§ **Exercise requirements**
All that is wanted is the exact lines from the first line of the data below through the line with "Task: Uncheck Add", both ends included, with pictures omitted.

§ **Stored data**
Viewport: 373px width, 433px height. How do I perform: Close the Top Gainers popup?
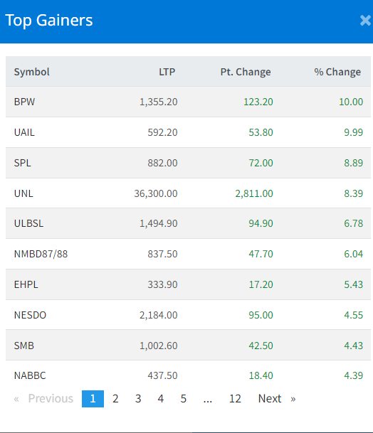pyautogui.click(x=365, y=21)
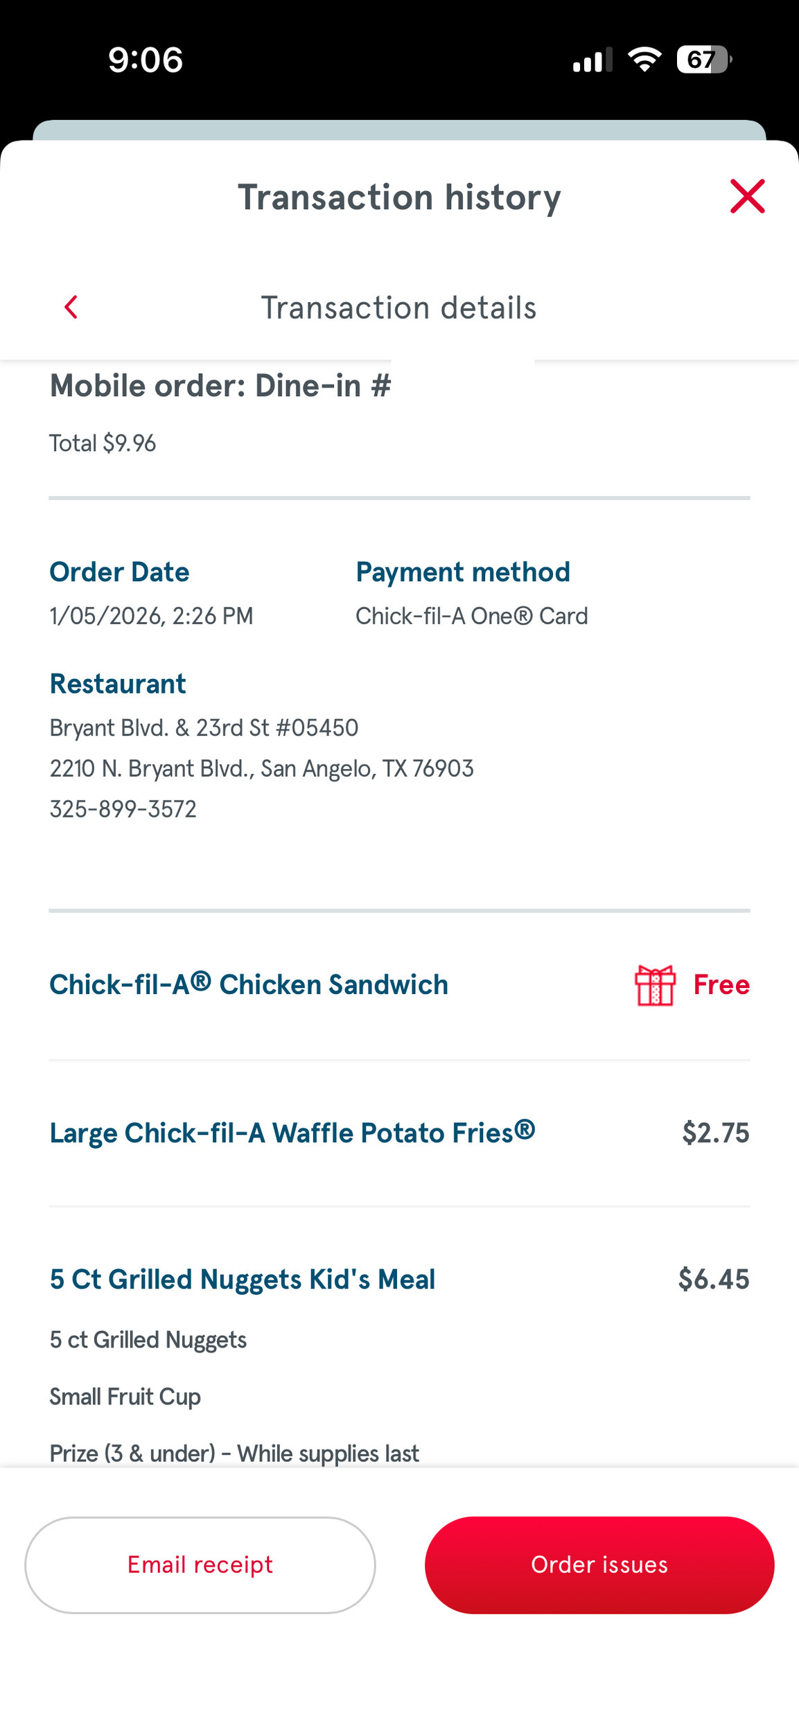Go back from Transaction details
This screenshot has height=1732, width=799.
[71, 307]
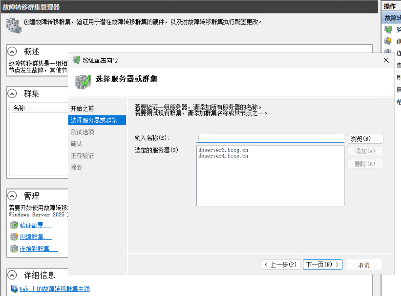Collapse the 管理 section
This screenshot has height=296, width=401.
coord(12,196)
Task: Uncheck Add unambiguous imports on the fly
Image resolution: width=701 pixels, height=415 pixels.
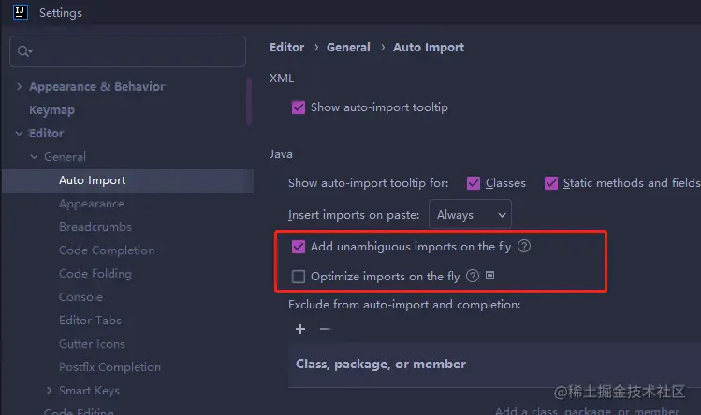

§ **Expected output**
Viewport: 373px width, 433px height. How do I perform: Close the Top Gainers popup?
pyautogui.click(x=365, y=21)
Go back from Transaction details
This screenshot has height=1732, width=799.
[71, 307]
Collapse the 管理 section
This screenshot has height=296, width=401.
coord(12,196)
Task: Uncheck Add unambiguous imports on the fly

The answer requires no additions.